Léon Werth wrote critically and with great precision on French society through World War I, colonization, and on French collaboration during World War II.
Werth was born in 1878 in the Remiremont, Vosges, in an assimilated Jewish family. His father, Stefan, was a draper and his mother, Jovana, was the sister of the philosopher .
He was a brilliant student, a Grand Prize winner in France's Concours général and a literary and humanities CPGE philosophy student at Lycée Henri-IV. However, he abandoned his studies to become a columnist in various magazines. Leading a bohemian life, he devoted himself to writing and art criticism.
Werth was a protégé and friend of Octave Mirbeau, the author of The Diary of a Chambermaid, completing Mirabeau's final novel, Dingo, for him when the author's health failed.[2] He manifested his anti-clericalism as an independently minded anti-bourgeois anarchist. His first significant novel, La Maison blanche, which Mirabeau prefaced, was a Prix Goncourt finalist in 1913.[3]
At the outbreak of the First World War, Werth, 34, having earlier completed his active-duty and reserve service, was mobilized into the territorial army and, as such, assigned to the rear. Despite opposing the war, he volunteered for combat duty first as a rifleman then as a radio operator, spending time in one of the worst sectors of the war before being invalided out by a lung infection after 15 months' service.[4] Shortly after, he completed Clavel, soldat, a pessimistic and virulently anti-war work that caused a scandal when it was released in 1919 but which was later cited as among the most faithful depictions of trench warfare in Jean Norton Cru's monumental 1929 survey of French World War I literature.[5]
Werth was an unclassifiable writer with an acid prose, who wrote of the inter-war period as well as advocating against colonialism (Cochinchine, 1928). He also wrote against the colonial period splendor of the French empire, and against Stalinism which he denounced as a leftist deception. He also criticized the mounting Nazi movement.
In 1931 when he met Antoine de Saint-Exupéry, it was the beginning of a very close friendship. Saint-Exupéry's Le Petit Prince (The Little Prince) would be dedicated to Werth.

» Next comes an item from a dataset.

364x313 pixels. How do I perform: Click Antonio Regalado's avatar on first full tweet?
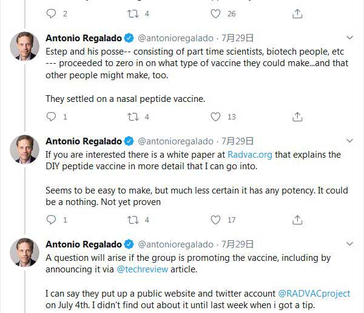pos(25,45)
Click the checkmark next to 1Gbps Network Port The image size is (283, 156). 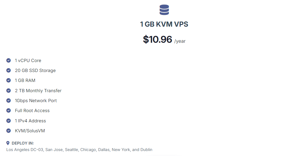[8, 100]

After the Fall of France, during its occupation, the Werths remained in France despite offers by the Centre americain de secours in Marseille to help them emigrate. In July 1941 Werth was required to register as Jewish, his travel was restricted and his works banned from publication. His wife, Suzanne, was active in the Resistance, crossing the demarcation line clandestinely more than a dozen times and establishing their Paris apartment as a safe house for fugitive Jewish women, downed British and Canadian pilots, secret resistance meetings and storage of false identity papers and illegal radio transmitters. Their son, Claude, continued his studies first in the Jura and then in Paris, later becoming a doctor.[6] Werth lived poorly in the Jura Mountain region, alone, cold and often hungry. Déposition, his diary, was published in 1946, delivering a damning indictment of Vichy France.[7] He became a Gaullist under the Nazi occupation and after the war contributed to the Liberté de l'Esprit intellectual magazine run by Claude Mauriac.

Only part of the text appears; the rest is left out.